Reproduce verbatim the portion of the case header below between "Christopher R. Lipsett, Washington, DC, argued" and "on the briefs.", inclusive.
-- Start of Excerpt provided --
First Nat. Bank and Trust Co. v. National Credit Union Admin., 94-5295

Decision Date23 October 1996
Docket NumberNo. 94-5295,94-5295
Citation90 F.3d 525
Parties, 65 USLW 2106 FIRST NATIONAL BANK AND TRUST COMPANY, et al., Appellants, v. NATIONAL CREDIT UNION ADMINISTRATION, Appellee, and AT&T Family Federal Credit Union and Credit Union National Association, Appellees.
CourtU.S. Court of Appeals — District of Columbia Circuit

Appeal from the United States District Court for the District of Columbia (No. 90cv02948).

Christopher R. Lipsett, Washington, DC, argued the cause, for appellants, with whom Michael S. Helfer, Leon B. Greenfield, John J. Gill, III and Michael F. Crotty were on the briefs.

Jacob M. Lewis, Attorney, U.S. Department of Justice, argued the cause, for appellees, with whom Frank W. Hunger, Assistant Attorney General, Eric H. Holder, Jr., United States Attorney, Douglas N. Letter, Litigation Counsel, Washington, DC, U.S. Department of Justice, and John K. Ianno, Counsel, Alexandria, VA, National Credit Union Administration, were on the brief, for appellee National Credit Union Administration.

Paul J. Lambert and Teresa Burke, Washington, DC, were on the brief, for appellees AT&T Family Federal Credit Union and Credit Union National Association.

Edward C. Winslow, III and William C. Scott, Greensboro, NC, were on the brief, for amicus curiae North Carolina Alliance of Community Financial Institutions.

Before: BUCKLEY, GINSBURG, and TATEL, Circuit Judges.
-- End of Excerpt provided --
-- Start of Data --
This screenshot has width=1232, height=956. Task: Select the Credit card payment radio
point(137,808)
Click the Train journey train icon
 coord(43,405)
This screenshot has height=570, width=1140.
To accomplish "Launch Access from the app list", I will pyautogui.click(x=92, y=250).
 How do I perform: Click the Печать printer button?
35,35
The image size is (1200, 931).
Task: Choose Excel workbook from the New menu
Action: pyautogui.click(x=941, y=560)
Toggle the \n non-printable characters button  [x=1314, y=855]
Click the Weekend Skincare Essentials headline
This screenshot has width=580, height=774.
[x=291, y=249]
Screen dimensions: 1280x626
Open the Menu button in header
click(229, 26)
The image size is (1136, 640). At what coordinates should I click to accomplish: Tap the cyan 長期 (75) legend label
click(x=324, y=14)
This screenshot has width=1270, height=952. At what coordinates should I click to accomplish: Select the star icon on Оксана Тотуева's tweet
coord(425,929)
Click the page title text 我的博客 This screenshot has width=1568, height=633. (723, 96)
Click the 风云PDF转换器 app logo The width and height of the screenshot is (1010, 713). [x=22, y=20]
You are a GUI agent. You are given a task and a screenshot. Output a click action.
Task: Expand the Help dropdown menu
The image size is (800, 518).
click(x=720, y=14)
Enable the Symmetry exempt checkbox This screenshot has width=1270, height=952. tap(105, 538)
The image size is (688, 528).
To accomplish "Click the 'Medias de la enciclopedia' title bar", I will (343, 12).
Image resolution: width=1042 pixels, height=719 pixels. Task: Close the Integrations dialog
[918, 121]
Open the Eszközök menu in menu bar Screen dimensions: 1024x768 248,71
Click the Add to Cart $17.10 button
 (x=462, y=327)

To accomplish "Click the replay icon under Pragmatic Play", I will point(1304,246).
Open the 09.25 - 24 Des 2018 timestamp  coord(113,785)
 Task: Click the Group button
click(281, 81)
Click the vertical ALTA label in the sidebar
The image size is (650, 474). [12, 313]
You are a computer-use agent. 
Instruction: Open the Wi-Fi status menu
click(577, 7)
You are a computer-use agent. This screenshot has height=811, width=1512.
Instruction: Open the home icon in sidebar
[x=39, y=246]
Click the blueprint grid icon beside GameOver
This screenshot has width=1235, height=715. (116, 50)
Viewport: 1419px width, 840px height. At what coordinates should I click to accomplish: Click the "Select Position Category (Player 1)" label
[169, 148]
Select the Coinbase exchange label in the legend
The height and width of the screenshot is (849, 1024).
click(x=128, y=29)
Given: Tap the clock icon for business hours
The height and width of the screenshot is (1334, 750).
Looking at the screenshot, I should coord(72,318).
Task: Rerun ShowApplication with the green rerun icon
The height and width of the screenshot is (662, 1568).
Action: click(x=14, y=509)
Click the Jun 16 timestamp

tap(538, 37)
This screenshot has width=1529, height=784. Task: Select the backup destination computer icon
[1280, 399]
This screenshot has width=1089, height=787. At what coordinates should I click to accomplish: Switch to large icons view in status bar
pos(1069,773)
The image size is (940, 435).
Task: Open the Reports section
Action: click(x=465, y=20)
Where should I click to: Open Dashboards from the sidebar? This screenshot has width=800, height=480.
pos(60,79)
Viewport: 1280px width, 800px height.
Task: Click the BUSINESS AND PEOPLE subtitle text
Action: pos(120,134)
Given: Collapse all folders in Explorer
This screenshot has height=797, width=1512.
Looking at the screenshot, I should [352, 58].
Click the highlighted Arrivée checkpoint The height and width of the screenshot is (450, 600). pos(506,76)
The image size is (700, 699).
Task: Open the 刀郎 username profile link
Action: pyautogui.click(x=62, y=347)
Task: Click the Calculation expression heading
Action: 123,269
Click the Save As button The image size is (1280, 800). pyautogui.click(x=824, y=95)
-- End of Data --
[Written response]
Christopher R. Lipsett, Washington, DC, argued the cause, for appellants, with whom Michael S. Helfer, Leon B. Greenfield, John J. Gill, III and Michael F. Crotty were on the briefs.